▶ _WORK INSTRUCTIONS_
Entries below include pictures. Output exactly the lines from the one with "Expand the 動画形式 dropdown" down to the one with "Given: Open the user profile icon", both ends included, and leave the pictures out.

▶ _EXERCISE DATA_
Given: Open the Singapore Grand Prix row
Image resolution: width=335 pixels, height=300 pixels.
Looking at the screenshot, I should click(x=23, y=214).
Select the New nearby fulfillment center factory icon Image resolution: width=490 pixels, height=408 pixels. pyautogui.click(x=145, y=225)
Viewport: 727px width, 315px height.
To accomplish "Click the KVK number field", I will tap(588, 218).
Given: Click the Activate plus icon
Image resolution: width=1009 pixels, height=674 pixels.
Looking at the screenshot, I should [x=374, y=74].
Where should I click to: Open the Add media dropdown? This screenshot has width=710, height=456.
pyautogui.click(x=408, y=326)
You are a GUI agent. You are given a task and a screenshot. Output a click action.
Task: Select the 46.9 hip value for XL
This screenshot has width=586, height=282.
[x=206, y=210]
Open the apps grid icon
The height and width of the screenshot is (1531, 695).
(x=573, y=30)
* * *
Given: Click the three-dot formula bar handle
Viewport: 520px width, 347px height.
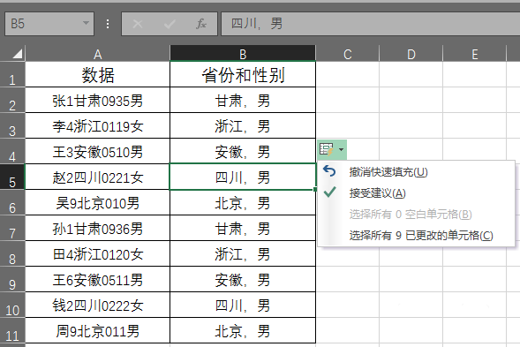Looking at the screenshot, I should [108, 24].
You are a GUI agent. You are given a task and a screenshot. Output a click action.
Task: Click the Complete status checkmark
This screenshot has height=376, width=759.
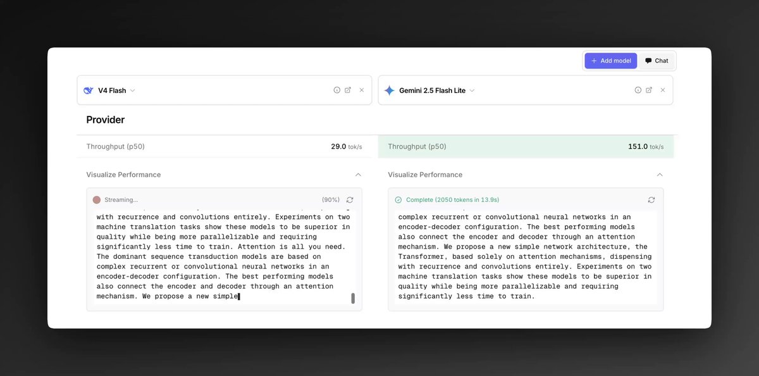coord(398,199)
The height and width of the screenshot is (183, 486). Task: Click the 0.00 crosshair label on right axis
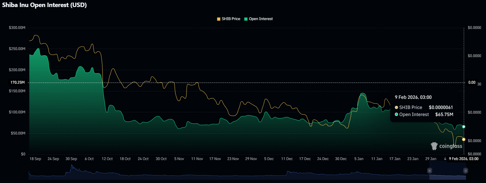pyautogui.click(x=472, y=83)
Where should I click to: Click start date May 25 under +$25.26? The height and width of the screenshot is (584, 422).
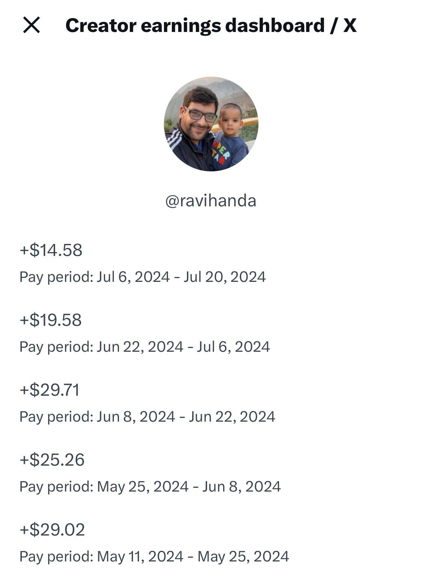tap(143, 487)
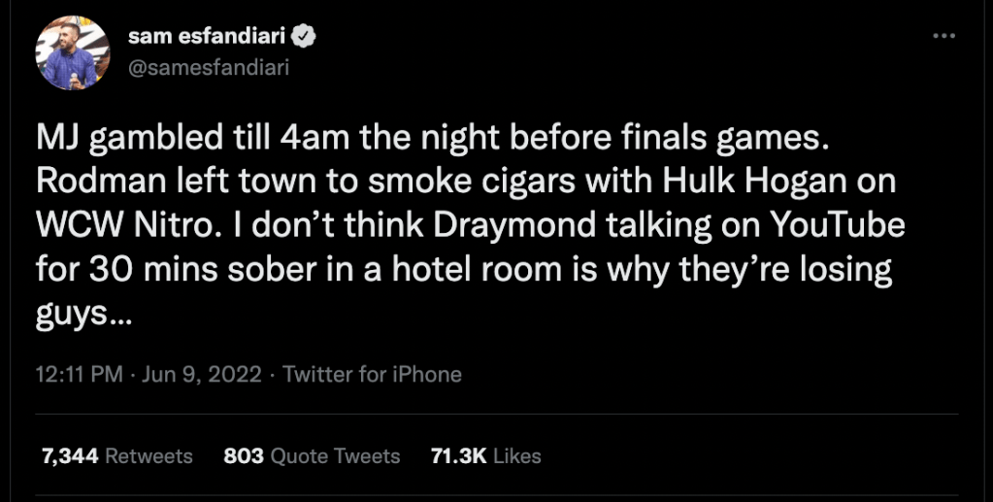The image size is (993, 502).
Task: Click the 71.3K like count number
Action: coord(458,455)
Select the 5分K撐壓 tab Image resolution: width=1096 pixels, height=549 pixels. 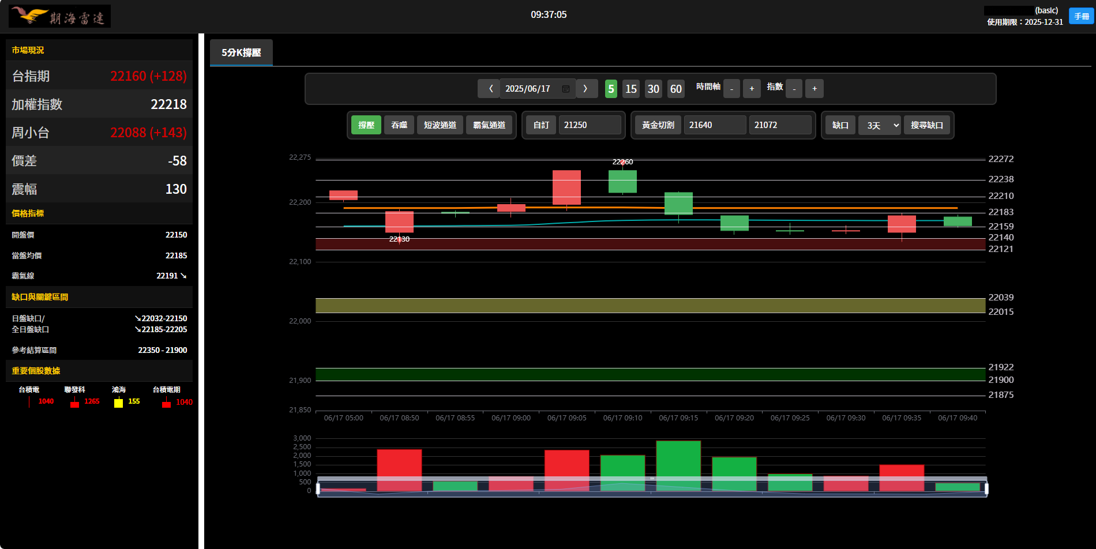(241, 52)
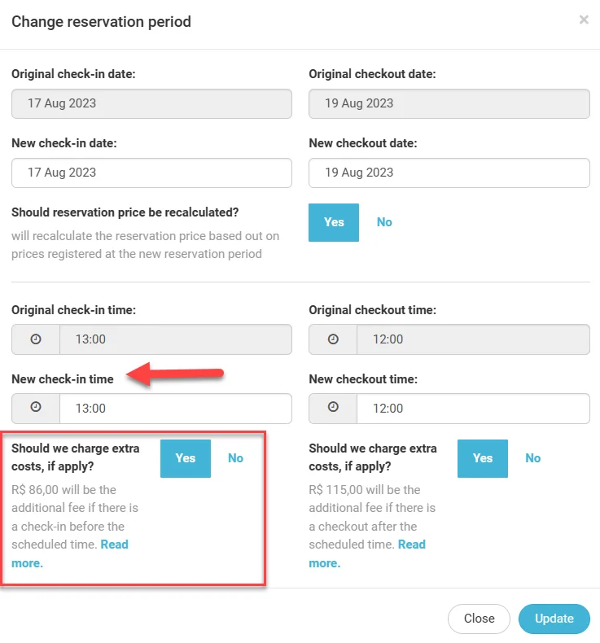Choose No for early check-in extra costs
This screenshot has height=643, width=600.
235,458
...
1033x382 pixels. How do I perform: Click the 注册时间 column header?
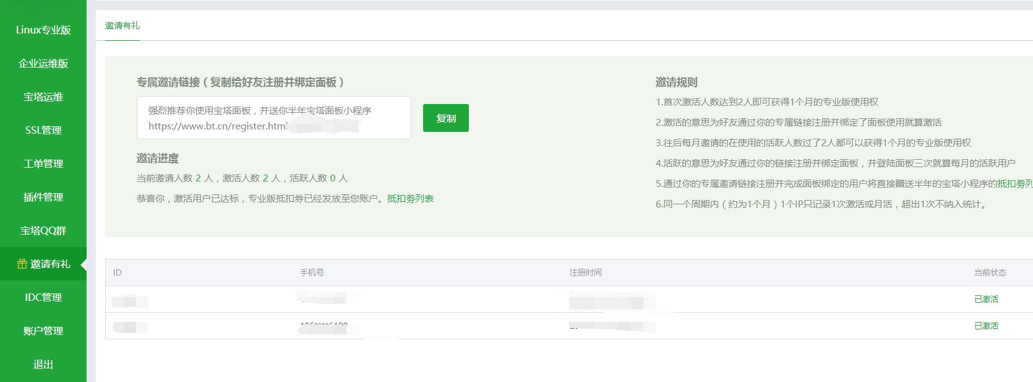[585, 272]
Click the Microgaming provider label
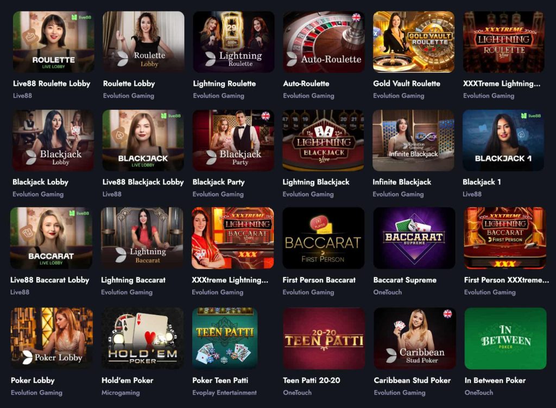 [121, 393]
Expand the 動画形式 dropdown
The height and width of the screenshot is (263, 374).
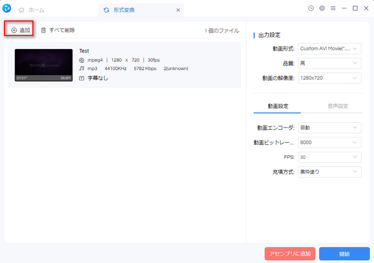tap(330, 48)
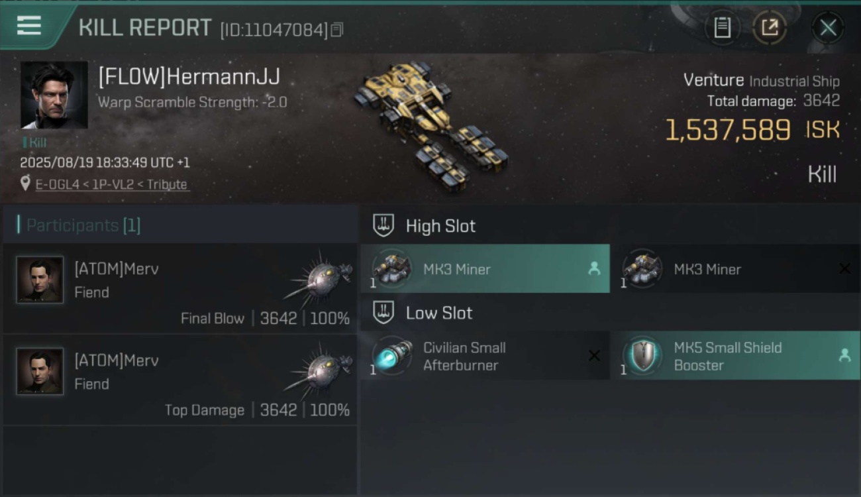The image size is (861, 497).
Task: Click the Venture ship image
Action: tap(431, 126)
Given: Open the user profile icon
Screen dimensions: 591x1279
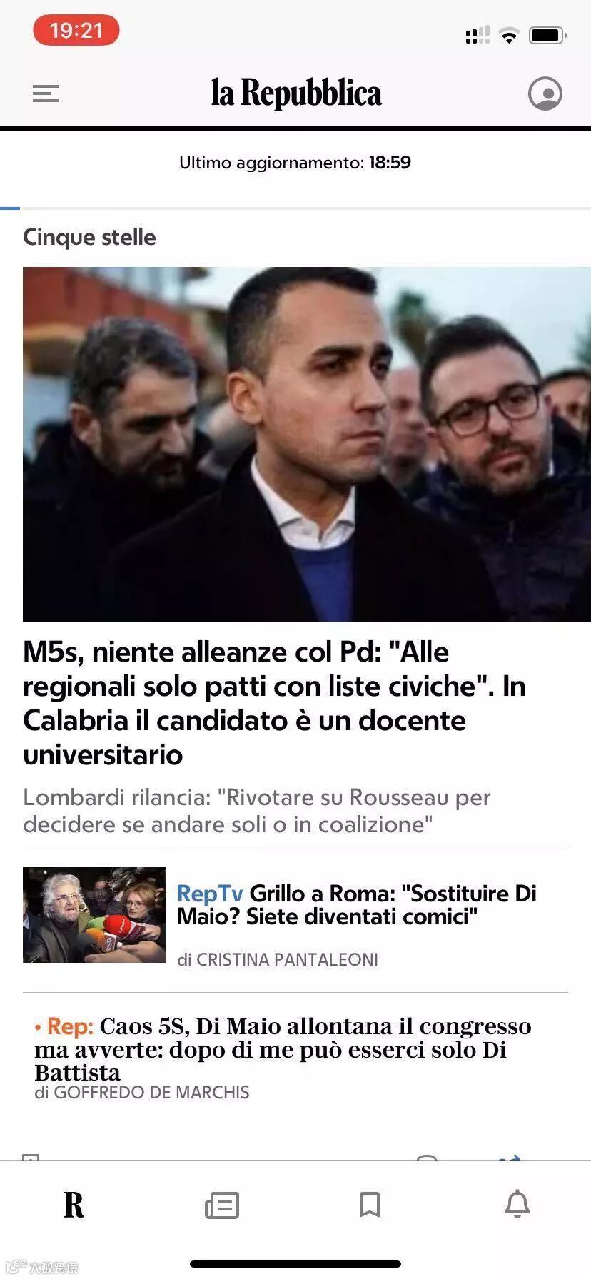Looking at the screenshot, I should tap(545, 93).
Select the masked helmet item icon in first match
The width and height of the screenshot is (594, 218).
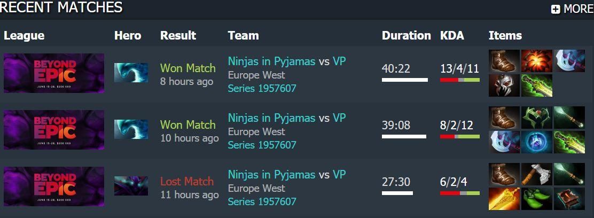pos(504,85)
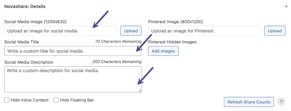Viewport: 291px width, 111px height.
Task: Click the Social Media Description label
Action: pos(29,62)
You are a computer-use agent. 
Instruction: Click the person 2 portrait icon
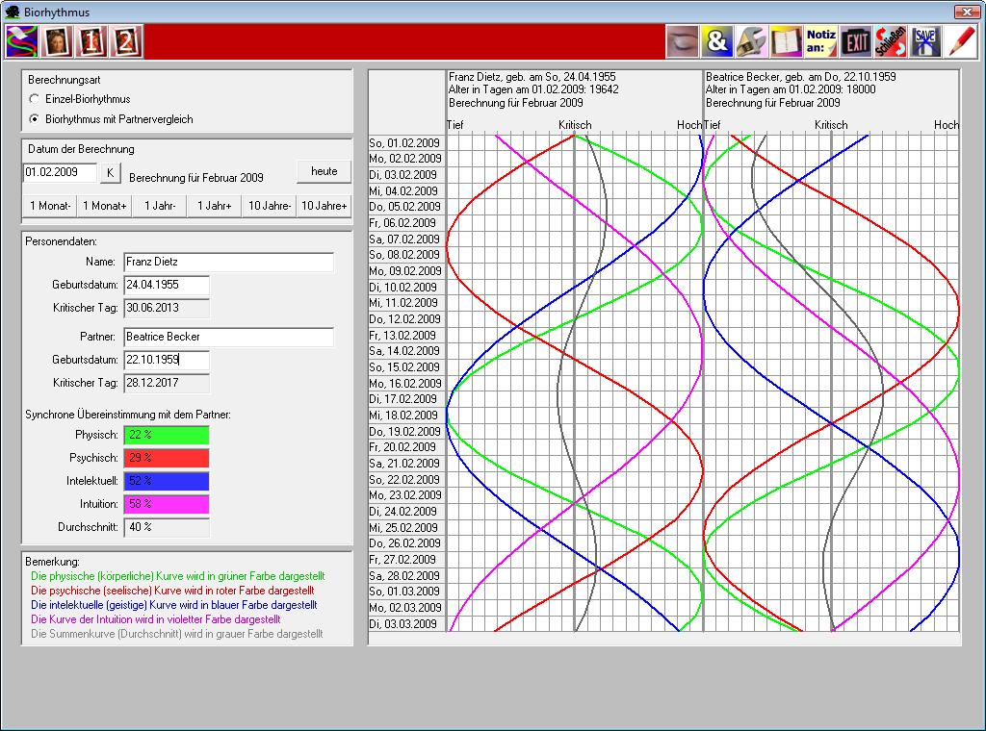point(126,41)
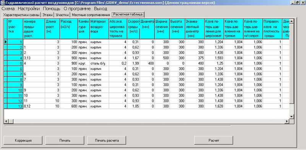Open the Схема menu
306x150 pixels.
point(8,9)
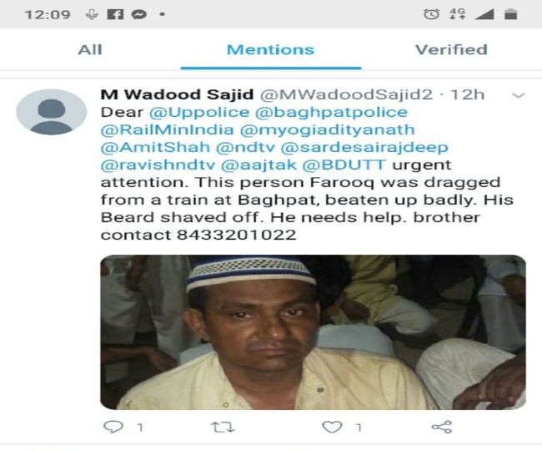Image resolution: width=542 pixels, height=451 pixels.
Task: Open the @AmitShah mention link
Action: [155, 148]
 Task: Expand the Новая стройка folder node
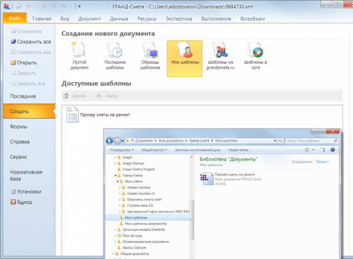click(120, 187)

▶ _WRITTEN RESPONSE_
Expand the 動画形式 dropdown
The height and width of the screenshot is (263, 374).
tap(330, 48)
The image size is (861, 497).
Task: Click the Venture ship image
Action: tap(431, 126)
Given: Open the user profile icon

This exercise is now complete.